Milei, el dedo y la luna
1. Ruido. La visita del histriónico presidente argentino Javier Milei a España ha provocado mucho ruido. Un personaje que solo haciendo equilibrios sobre la bronca permanente se puede mantener de pie. La falta de respeto a las normas y convenciones es su forma de estar en el mundo y de hacer creer a la gente que está cambiando las cosas para su bien, aunque lo que hace es un destrozo más en un país ya lo suficientemente agitado. Desde esa mentalidad, viajar por primera vez como presidente a un país sin acordar una visita de cortesía con el jefe de estado y con el presidente del gobierno forma parte de la necesidad de hacerse notar a cada paso, confirmando la debilidad psicológica que esconden a menudo estos personajes con vocación totalitaria. Sus palabras agresivas contra el presidente Sánchez y la fotografía con el presidente de la patronal, Antonio Garamendi, y representantes de importantes empresas inversoras argentinas –¿cómo no se lo pensaron dos veces?– ha aumentado el ruido. Y ha hecho que sus protagonistas salieran rápidamente a desmarcarse de las formas de hacer del personaje. Incluso el PP, que se dejó llevar por el reflejo automático de aplaudir cualquier crítica a Sánchez, ha tenido que hacer una rectificación ambigua. Resultado: Sánchez encuentra material para capitalizar en la campaña de las europeas. El PP está indeciso y deja que Vox gane espacio para seguir haciendo ruido.
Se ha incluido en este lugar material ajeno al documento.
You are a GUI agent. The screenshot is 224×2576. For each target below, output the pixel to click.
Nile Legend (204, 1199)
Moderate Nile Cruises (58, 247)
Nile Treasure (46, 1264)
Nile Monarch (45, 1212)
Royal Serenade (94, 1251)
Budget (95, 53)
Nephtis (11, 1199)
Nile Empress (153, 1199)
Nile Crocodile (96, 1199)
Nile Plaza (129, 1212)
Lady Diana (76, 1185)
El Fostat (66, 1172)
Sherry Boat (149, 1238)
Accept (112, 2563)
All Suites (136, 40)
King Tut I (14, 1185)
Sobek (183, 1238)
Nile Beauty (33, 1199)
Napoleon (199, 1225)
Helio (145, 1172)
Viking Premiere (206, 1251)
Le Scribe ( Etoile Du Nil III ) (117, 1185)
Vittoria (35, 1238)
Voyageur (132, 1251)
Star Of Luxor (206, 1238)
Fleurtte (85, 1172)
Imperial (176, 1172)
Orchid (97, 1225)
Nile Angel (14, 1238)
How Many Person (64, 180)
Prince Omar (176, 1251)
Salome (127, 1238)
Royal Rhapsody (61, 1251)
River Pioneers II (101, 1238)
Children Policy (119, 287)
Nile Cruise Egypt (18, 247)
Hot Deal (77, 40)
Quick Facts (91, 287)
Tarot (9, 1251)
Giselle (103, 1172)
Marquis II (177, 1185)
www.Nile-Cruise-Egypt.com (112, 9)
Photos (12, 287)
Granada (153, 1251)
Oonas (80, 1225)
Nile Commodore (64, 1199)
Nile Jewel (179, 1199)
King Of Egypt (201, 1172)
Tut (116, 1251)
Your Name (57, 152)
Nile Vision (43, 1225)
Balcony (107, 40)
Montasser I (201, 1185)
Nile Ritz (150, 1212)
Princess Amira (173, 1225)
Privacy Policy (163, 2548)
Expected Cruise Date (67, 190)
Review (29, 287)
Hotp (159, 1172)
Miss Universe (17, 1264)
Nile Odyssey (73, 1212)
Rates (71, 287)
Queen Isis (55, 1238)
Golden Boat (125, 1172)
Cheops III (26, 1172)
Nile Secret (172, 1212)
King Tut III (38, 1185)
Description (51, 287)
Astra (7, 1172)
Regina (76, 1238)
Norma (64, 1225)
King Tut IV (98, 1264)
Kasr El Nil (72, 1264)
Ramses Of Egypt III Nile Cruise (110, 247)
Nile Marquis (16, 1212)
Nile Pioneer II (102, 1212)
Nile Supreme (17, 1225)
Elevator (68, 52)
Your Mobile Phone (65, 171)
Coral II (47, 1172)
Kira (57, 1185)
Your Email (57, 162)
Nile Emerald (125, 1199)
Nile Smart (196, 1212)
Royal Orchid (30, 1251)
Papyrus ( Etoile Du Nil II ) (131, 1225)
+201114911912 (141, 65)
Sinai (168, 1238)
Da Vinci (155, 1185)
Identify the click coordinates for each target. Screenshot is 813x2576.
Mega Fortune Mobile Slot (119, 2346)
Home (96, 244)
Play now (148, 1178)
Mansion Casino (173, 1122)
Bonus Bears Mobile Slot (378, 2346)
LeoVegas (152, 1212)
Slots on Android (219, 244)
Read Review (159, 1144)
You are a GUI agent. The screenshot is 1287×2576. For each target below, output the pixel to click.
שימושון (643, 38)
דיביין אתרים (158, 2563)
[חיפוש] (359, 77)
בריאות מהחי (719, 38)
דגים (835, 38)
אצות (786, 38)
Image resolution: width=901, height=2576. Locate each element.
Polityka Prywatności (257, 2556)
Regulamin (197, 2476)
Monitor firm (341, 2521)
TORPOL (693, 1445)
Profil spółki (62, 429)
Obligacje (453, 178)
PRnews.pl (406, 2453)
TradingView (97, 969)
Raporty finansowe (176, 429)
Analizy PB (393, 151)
Al final, este asqueroso espectáculo es una anécdota de una realidad mucho más inquietante: y, a riesgo de hacerme pesado, porque hace tiempo que insisto en esta idea, creo que no debe impedirnos ver el bosque. Y el bosque es la normalización del autoritarismo posdemocrático.
2. Distancia. Que el PP tenga que pensárselo antes de marcar distancias con Milei es sintomático. El acto reflejo se impone: todo lo que sea contra Sánchez vale. Y Feijóo ha dado pruebas infinitas de ello: de hecho, si alguien recuerda algún discurso suyo no suele ser por las ideas, que van escasas, sino por las descalificaciones del adversario. Pero este juego es peligroso porque abona el camino a Vox, que a medida que crece hace más evidente su efecto imán sobre el PP. El aislamiento de la extrema derecha –en un momento en el que en Europa no deja de conquistar poder– debería ser el objetivo común de la derecha liberal conservadora y de las izquierdas. Si la dinámica reaccionaria sigue creciendo habrá un momento en el que ya no llegaremos a tiempo y que, como ya está ocurriendo en otros países, la derecha se habrá inclinado toda hacia la vía autoritaria, la que pretende atemperar el malestar social con la reducción de derechos y libertades. La pregunta es si el PP será capaz de apostar por acorralar a Vox, sin dejarse llevar por su dinámica. Una opción que seguramente pasaría por cambiar el estilo de Feijóo, un líder sin atributos precisos, lo que, por otra parte, se haría inevitable si volviera a estrellarse en las próximas elecciones. Naturalmente, eso significaría asumir que acercarse a Vox, como hace desde hace ya demasiado tiempo –Feijóo ya hace suya la cuestión de la inmigración, favorita de la extrema derecha–, es jugar con fuego con riesgo de acabar cayendo en las brasas. Una derecha liberal conservadora es lo que no tiene España hoy y da miedo pensar que, como en otros lugares cercanos, ya hay quien da por superada esa posibilidad. La situación francesa, por poner un ejemplo cercano, es alarmante: la extrema derecha no ha parado de crecer, mientras la derecha exgaullista se apaga y los esfuerzos de Macron por consolidar un espacio liberal democrático potente no parece que puedan sobrevivir a su inevitable retirada cuando llegue al límite de dos mandatos presidenciales.
El autoritarismo potsdemocrático no es un mal exclusivamente español, imputable a las raíces franquistas de todo –una coartada que ya empieza a ser demasiado fácil– ni una anécdota transitoria: es una realidad que afecta a las democracias occidentales. Unos países donde el paso del capitalismo industrial al financiero y global ha hecho que la política pierda el pulso ante las consecuencias sociales de un nuevo modelo económico que amplía las desigualdades, abre vías de marginación inesperadas, con efectos devastadores sobre las clases medias, y destruye los mecanismos de redistribución y socialización.